**What to do:** On how many lines of the records below does the string "computer" appear? Reply with only the number.

**Material provided:**
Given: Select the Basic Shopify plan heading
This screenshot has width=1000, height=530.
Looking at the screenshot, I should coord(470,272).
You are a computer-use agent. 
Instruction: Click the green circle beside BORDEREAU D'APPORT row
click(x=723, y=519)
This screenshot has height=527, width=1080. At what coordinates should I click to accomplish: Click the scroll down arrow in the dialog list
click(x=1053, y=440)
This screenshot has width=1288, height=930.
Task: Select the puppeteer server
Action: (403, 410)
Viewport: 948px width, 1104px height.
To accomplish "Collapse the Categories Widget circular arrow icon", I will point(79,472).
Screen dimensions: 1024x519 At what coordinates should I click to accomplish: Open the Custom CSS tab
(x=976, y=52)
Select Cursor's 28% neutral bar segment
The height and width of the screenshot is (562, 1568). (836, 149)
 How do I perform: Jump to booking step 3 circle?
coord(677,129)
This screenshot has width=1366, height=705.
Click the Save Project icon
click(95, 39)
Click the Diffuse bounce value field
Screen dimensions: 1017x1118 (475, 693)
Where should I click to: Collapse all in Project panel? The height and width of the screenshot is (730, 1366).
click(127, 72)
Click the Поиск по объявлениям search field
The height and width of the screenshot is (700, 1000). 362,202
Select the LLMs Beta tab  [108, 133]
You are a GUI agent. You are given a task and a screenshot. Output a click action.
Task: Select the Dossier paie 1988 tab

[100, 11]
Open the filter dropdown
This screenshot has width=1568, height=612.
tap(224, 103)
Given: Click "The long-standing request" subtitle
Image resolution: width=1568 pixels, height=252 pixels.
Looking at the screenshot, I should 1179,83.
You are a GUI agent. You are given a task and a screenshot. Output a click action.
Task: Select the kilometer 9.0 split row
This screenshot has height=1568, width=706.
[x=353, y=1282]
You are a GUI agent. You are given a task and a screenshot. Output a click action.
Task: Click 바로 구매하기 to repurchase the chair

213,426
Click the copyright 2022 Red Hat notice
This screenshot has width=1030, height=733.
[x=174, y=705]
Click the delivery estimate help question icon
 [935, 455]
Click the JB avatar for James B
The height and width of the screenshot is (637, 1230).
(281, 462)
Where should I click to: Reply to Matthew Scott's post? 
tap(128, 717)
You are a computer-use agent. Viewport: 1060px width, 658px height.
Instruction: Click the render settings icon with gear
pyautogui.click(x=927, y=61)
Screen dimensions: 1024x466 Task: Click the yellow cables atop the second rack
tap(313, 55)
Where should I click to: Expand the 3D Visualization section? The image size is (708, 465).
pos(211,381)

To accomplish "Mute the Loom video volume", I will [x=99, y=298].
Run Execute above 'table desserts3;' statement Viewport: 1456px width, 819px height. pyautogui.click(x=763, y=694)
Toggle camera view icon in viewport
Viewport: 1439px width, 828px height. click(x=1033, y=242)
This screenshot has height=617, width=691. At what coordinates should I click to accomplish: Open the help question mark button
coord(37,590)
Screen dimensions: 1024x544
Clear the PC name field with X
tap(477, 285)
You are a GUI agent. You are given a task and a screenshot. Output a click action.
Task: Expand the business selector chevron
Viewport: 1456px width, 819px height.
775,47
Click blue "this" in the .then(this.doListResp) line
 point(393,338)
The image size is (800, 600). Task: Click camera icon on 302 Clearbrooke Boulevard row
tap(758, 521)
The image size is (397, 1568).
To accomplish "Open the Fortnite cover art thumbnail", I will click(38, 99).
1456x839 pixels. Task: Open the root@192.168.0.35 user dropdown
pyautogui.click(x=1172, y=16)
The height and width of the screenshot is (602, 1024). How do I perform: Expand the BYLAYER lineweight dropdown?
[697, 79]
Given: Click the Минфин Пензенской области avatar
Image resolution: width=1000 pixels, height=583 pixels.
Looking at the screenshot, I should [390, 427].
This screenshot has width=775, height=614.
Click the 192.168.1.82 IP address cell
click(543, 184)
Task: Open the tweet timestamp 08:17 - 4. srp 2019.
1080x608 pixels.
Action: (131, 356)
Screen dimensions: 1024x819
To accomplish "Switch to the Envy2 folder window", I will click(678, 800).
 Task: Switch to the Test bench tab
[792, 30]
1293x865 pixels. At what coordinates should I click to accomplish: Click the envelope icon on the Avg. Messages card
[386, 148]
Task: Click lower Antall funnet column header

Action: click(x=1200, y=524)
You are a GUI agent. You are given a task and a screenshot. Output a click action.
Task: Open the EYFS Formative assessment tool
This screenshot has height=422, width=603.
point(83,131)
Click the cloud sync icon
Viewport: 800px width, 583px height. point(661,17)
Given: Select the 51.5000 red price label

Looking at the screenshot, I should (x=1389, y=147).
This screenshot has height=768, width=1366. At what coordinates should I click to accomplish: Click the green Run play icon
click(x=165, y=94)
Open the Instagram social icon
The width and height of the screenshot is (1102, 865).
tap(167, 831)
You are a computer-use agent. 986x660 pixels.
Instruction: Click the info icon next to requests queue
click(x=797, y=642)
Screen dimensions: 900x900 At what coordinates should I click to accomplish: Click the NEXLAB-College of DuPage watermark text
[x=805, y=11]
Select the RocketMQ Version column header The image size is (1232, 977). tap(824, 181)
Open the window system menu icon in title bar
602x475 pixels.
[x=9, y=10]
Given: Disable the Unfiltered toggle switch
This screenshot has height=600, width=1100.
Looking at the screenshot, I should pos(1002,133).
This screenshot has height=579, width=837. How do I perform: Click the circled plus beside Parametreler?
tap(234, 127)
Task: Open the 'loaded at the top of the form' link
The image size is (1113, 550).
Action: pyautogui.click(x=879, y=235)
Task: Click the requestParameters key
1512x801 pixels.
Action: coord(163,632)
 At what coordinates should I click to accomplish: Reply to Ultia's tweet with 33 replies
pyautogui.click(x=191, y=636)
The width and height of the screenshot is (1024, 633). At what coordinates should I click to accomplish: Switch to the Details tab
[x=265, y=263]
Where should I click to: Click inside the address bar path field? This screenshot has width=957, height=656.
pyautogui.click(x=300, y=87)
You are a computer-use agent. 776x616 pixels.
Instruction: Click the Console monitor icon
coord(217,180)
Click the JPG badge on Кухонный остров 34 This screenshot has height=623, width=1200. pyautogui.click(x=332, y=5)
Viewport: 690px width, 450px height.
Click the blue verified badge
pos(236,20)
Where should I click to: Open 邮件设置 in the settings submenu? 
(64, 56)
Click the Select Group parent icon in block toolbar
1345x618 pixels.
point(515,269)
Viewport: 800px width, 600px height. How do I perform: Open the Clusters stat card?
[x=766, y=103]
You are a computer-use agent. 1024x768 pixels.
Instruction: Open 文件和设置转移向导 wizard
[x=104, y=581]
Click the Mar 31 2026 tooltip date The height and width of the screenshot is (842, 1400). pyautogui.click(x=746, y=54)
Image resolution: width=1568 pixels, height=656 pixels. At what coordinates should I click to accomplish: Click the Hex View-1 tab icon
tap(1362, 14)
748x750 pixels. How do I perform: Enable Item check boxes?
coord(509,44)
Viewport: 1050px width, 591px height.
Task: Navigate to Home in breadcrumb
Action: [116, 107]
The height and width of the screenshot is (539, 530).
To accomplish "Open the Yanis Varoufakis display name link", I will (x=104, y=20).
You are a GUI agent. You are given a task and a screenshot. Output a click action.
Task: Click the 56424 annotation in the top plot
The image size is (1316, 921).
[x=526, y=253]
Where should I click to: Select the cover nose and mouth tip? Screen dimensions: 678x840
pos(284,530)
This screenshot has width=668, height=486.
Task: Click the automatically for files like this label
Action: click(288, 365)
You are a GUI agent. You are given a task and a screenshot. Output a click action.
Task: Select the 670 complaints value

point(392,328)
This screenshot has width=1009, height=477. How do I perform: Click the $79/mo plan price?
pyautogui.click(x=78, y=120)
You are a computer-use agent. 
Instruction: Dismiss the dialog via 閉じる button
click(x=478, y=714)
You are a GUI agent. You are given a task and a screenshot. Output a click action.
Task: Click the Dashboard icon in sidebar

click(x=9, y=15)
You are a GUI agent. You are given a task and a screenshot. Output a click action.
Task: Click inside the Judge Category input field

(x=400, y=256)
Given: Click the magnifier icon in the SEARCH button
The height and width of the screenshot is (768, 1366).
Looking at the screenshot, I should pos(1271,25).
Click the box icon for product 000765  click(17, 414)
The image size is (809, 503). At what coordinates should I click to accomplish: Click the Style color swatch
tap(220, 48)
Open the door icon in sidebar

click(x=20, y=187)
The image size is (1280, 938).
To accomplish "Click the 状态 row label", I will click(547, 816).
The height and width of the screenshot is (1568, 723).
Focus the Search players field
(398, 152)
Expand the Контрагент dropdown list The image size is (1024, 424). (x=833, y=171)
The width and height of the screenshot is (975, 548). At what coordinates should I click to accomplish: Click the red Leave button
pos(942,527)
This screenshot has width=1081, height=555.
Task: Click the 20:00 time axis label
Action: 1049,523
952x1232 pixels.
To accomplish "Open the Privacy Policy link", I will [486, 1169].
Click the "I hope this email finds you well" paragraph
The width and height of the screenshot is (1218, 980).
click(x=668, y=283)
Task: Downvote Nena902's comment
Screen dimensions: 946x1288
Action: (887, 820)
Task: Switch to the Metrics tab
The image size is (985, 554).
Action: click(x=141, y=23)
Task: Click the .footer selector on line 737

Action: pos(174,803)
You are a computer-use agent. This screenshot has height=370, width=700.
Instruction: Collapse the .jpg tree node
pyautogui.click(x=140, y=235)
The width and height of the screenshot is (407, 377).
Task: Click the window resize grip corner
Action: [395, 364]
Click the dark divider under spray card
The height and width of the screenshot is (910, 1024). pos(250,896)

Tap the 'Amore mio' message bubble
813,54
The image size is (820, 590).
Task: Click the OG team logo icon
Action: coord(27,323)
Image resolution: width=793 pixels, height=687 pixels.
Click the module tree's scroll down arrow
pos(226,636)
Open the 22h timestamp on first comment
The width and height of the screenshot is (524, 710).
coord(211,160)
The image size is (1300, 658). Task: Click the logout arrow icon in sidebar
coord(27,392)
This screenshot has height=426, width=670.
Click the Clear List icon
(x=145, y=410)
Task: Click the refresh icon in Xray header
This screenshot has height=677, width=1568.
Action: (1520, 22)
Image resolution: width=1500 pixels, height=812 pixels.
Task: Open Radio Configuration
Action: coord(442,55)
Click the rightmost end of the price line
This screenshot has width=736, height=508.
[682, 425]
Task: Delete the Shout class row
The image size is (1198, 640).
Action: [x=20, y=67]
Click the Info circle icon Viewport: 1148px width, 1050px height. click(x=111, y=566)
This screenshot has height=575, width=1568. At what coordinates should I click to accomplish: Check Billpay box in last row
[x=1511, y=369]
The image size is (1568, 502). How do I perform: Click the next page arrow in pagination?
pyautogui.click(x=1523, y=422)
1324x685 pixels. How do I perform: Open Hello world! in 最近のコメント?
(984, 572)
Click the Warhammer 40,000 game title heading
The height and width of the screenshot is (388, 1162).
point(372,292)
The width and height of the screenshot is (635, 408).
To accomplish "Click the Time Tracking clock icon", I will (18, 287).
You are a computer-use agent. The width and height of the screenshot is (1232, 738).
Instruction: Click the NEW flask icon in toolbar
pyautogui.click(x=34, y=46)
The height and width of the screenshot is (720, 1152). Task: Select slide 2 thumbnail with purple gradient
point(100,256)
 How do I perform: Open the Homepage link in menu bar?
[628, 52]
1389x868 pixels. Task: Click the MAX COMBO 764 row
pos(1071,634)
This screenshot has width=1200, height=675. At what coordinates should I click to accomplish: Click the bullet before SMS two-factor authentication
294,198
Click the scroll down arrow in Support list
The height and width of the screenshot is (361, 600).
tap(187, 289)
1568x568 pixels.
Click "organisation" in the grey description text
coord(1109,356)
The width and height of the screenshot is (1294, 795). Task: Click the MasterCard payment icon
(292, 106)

**Written answer:** 8